(Data under study)
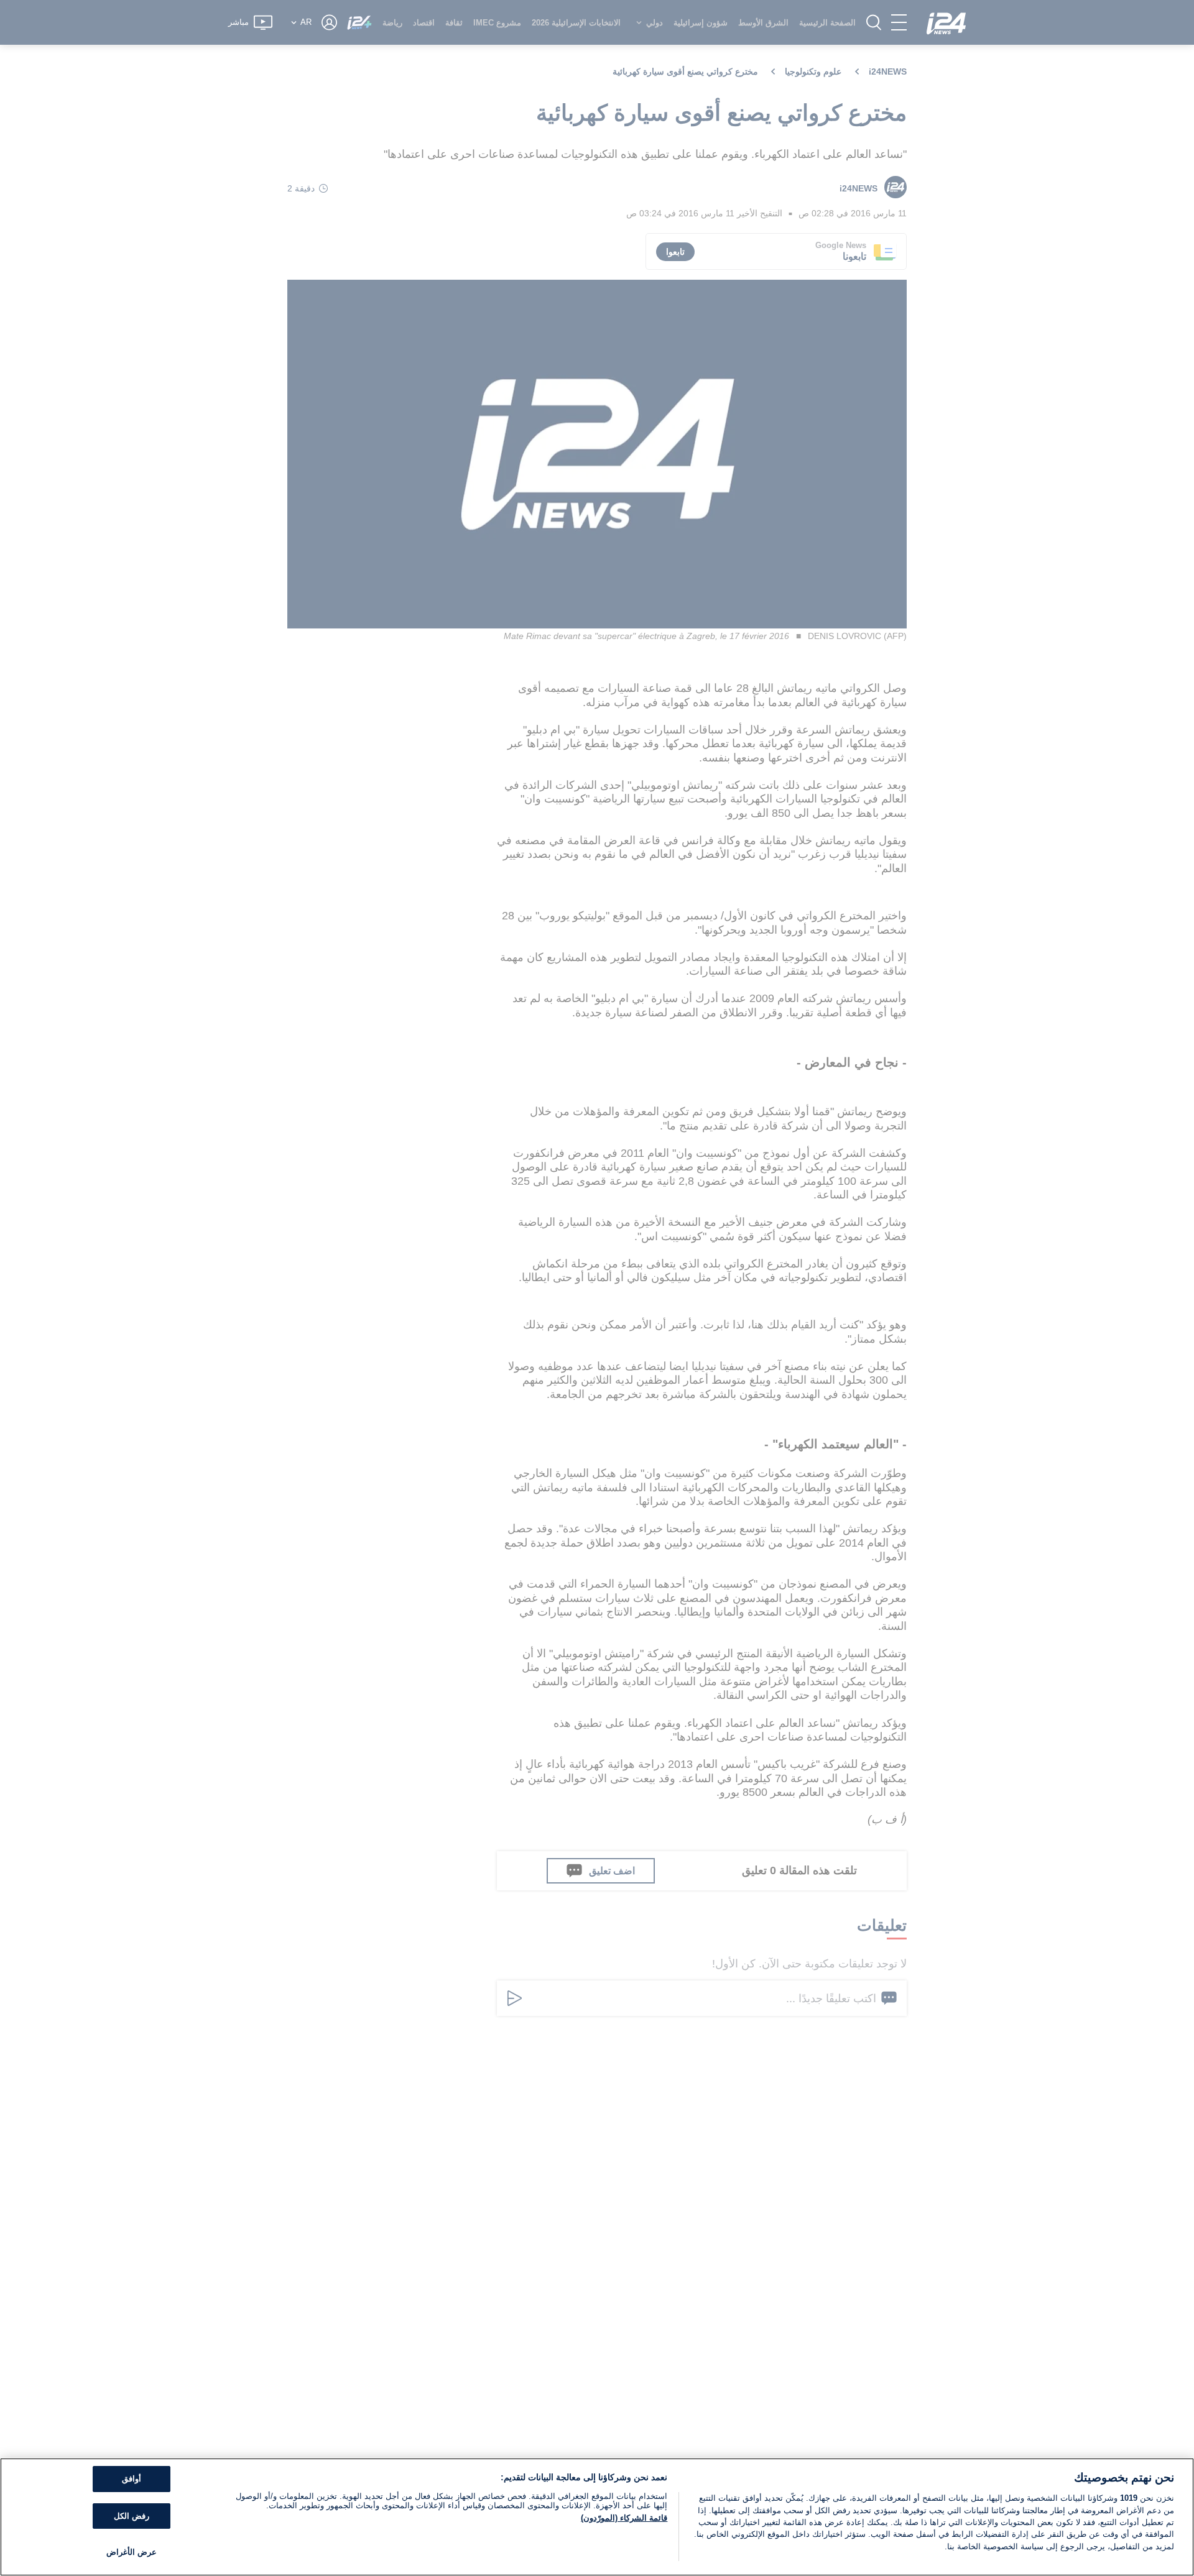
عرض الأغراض (131, 2552)
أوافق (131, 2478)
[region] (597, 2517)
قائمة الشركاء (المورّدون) (624, 2518)
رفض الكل (131, 2516)
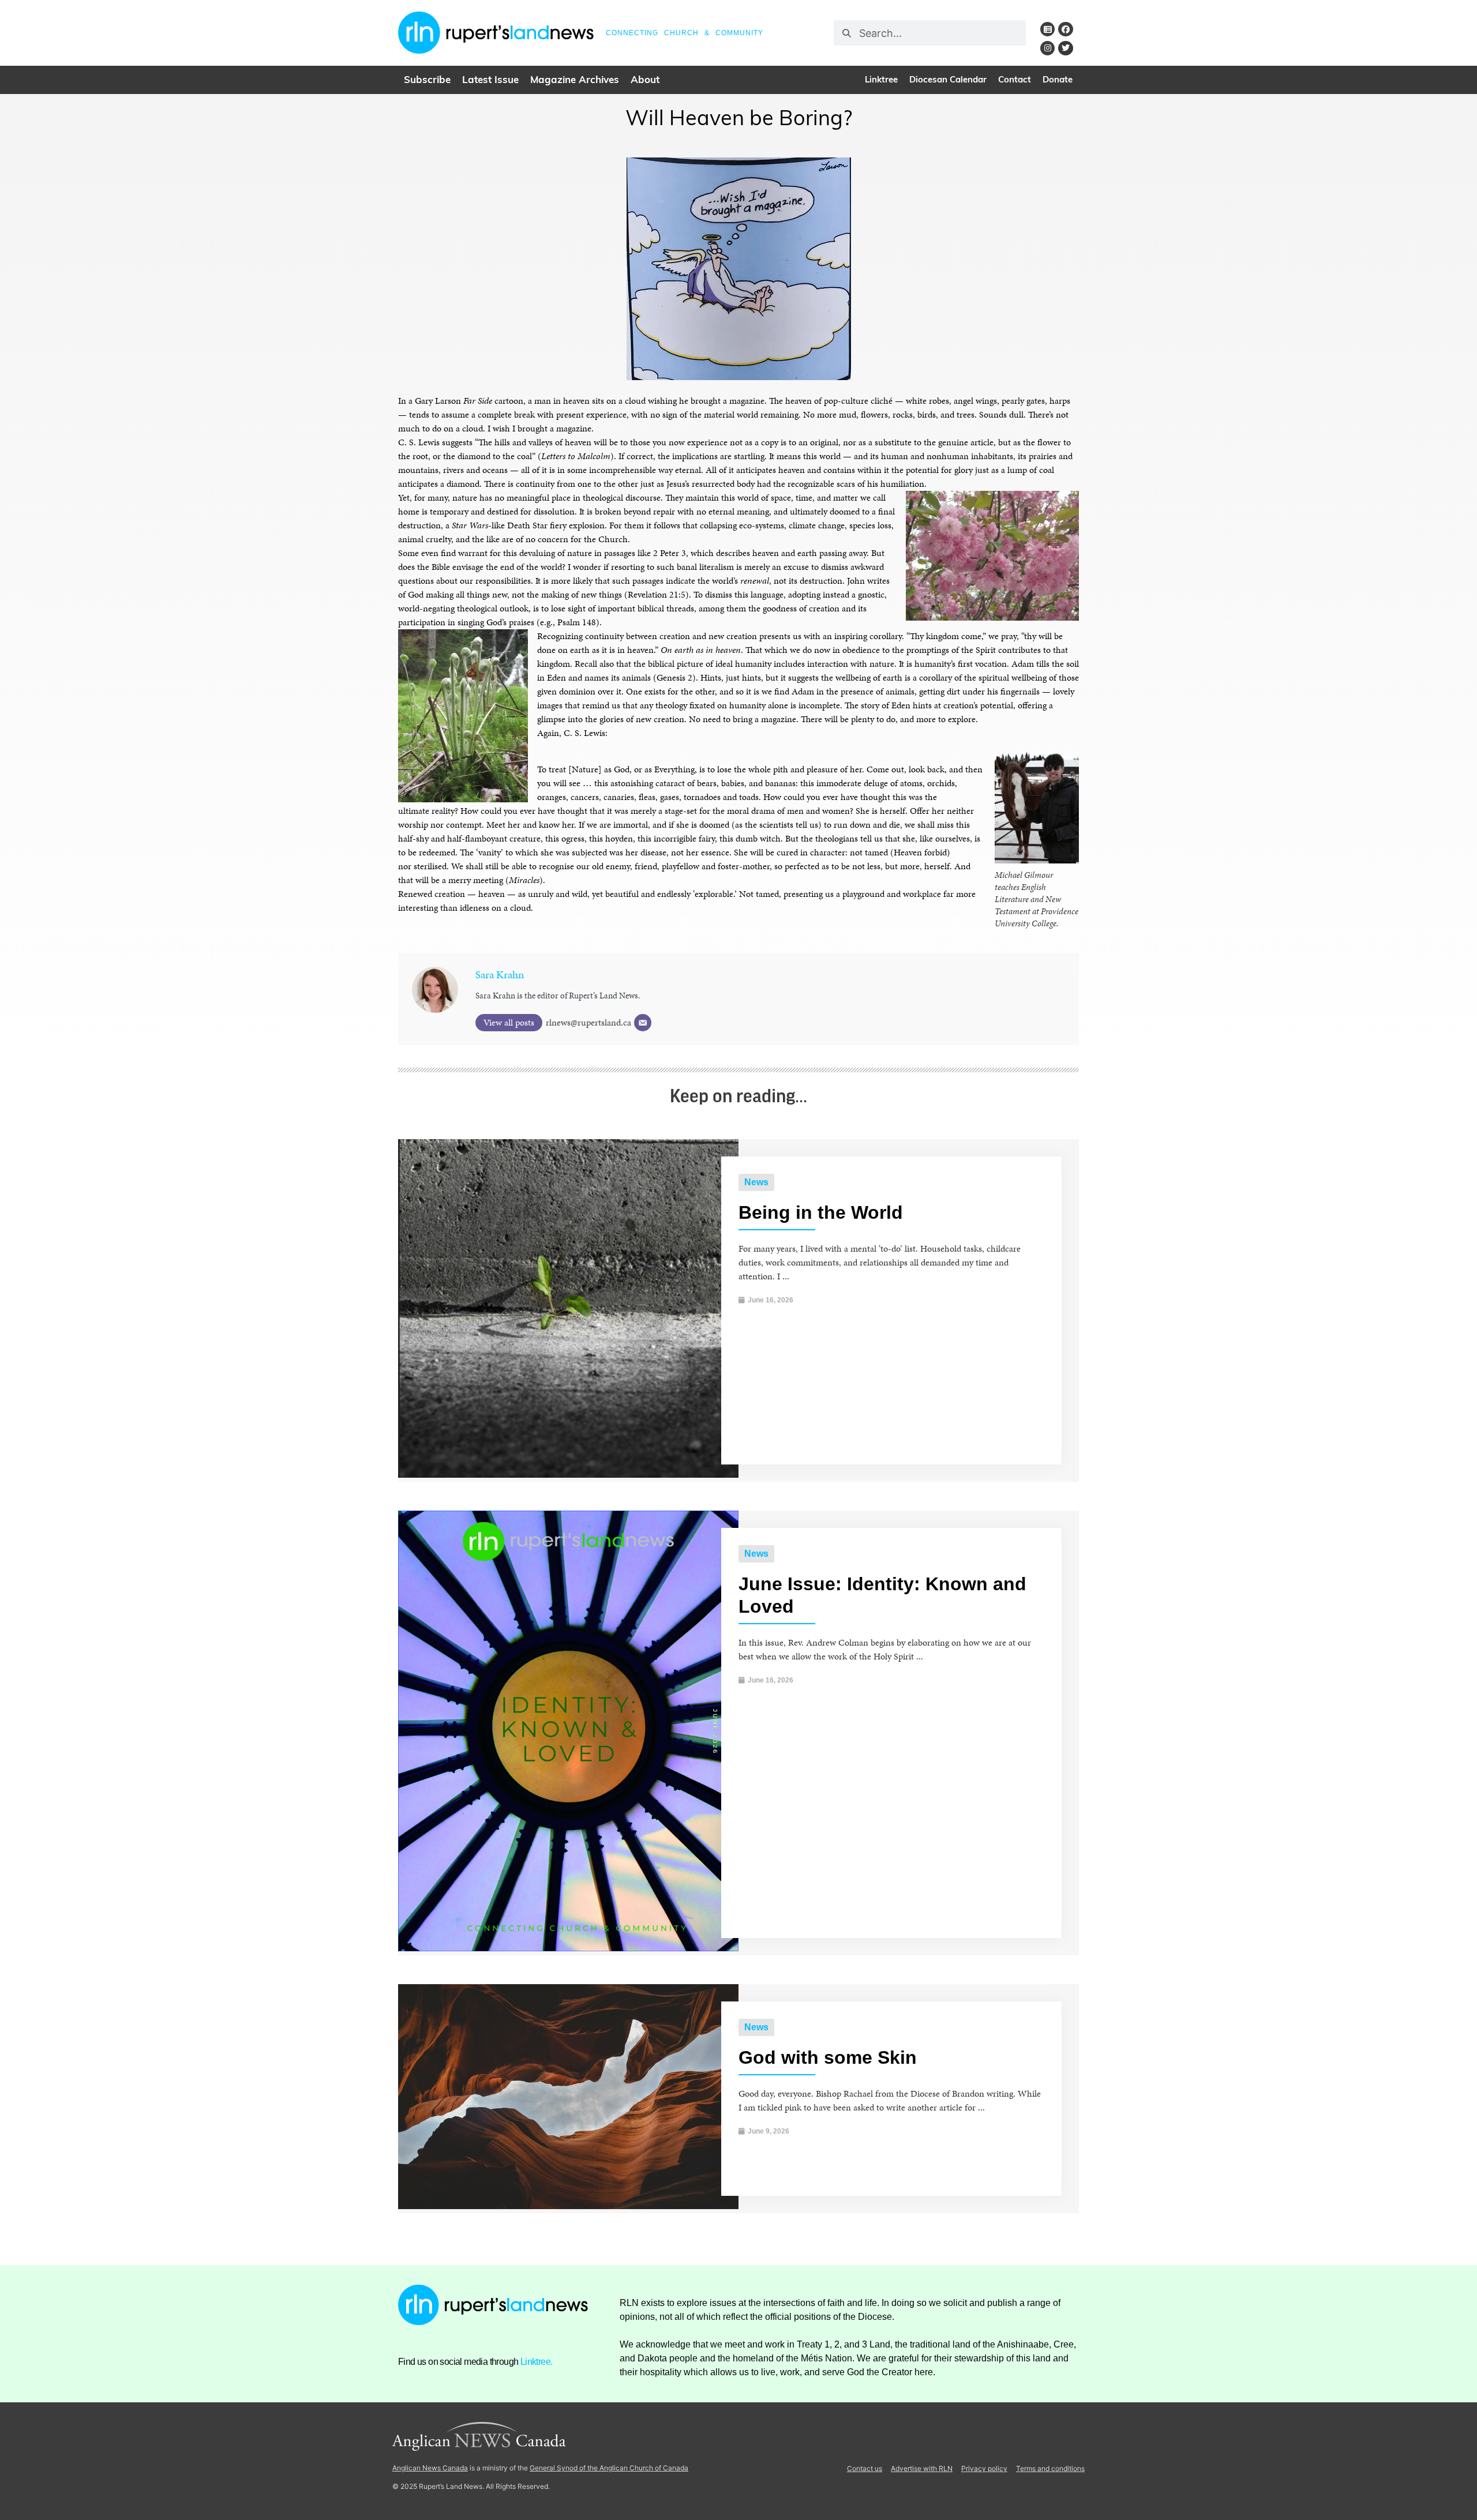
(End Data under study)
● Task to carry out
Each record must appear again exactly as written above, without its pictures.

● Answer
عرض الأغراض (131, 2552)
أوافق (131, 2478)
[region] (597, 2517)
قائمة الشركاء (المورّدون) (624, 2518)
رفض الكل (131, 2516)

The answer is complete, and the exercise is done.